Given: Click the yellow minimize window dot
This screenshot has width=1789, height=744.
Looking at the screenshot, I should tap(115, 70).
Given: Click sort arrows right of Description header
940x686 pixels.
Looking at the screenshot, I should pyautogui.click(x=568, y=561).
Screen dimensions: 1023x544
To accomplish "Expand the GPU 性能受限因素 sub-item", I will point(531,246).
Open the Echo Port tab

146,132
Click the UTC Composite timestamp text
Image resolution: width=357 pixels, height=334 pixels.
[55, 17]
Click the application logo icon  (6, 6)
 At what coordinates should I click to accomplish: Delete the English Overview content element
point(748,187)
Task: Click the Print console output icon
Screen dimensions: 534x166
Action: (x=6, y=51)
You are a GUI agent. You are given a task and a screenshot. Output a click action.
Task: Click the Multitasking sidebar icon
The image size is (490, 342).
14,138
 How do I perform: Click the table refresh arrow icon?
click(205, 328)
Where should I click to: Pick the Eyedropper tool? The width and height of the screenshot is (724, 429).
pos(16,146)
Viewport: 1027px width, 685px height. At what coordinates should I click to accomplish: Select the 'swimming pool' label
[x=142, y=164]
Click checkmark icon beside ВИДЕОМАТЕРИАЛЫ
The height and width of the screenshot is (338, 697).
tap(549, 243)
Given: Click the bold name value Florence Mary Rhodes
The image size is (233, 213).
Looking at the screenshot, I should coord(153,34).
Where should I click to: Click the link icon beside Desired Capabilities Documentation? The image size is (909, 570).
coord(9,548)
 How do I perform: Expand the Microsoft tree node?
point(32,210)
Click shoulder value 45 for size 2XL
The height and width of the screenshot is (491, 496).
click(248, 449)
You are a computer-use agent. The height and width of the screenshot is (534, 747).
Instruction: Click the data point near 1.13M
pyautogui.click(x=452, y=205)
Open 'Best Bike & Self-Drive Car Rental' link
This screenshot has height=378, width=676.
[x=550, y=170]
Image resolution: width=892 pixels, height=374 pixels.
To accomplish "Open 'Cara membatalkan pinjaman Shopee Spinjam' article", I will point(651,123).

*EXERCISE AIM:*
Retype exactly the lines of the data above, starting at its first line and finishing with the line that has "You are a computer-use" in it.

*RESPONSE TO THE TASK:*
Given: Click the yellow minimize window dot
This screenshot has width=1789, height=744.
Looking at the screenshot, I should tap(115, 70).
Given: Click sort arrows right of Description header
940x686 pixels.
Looking at the screenshot, I should pyautogui.click(x=568, y=561).
Screen dimensions: 1023x544
To accomplish "Expand the GPU 性能受限因素 sub-item", I will point(531,246).
Open the Echo Port tab

146,132
Click the UTC Composite timestamp text
Image resolution: width=357 pixels, height=334 pixels.
[55, 17]
Click the application logo icon  (6, 6)
 At what coordinates should I click to accomplish: Delete the English Overview content element
point(748,187)
Task: Click the Print console output icon
Screen dimensions: 534x166
Action: (x=6, y=51)
You are a GUI agent. You are given a task and a screenshot. Output a click action.
Task: Click the Multitasking sidebar icon
The image size is (490, 342).
14,138
 How do I perform: Click the table refresh arrow icon?
click(205, 328)
Where should I click to: Pick the Eyedropper tool? The width and height of the screenshot is (724, 429).
pos(16,146)
Viewport: 1027px width, 685px height. At what coordinates should I click to accomplish: Select the 'swimming pool' label
[x=142, y=164]
Click checkmark icon beside ВИДЕОМАТЕРИАЛЫ
The height and width of the screenshot is (338, 697).
tap(549, 243)
Given: Click the bold name value Florence Mary Rhodes
The image size is (233, 213).
Looking at the screenshot, I should coord(153,34).
Where should I click to: Click the link icon beside Desired Capabilities Documentation? The image size is (909, 570).
coord(9,548)
 How do I perform: Expand the Microsoft tree node?
point(32,210)
Click shoulder value 45 for size 2XL
The height and width of the screenshot is (491, 496).
click(248, 449)
You are a computer-use agent. The height and width of the screenshot is (534, 747).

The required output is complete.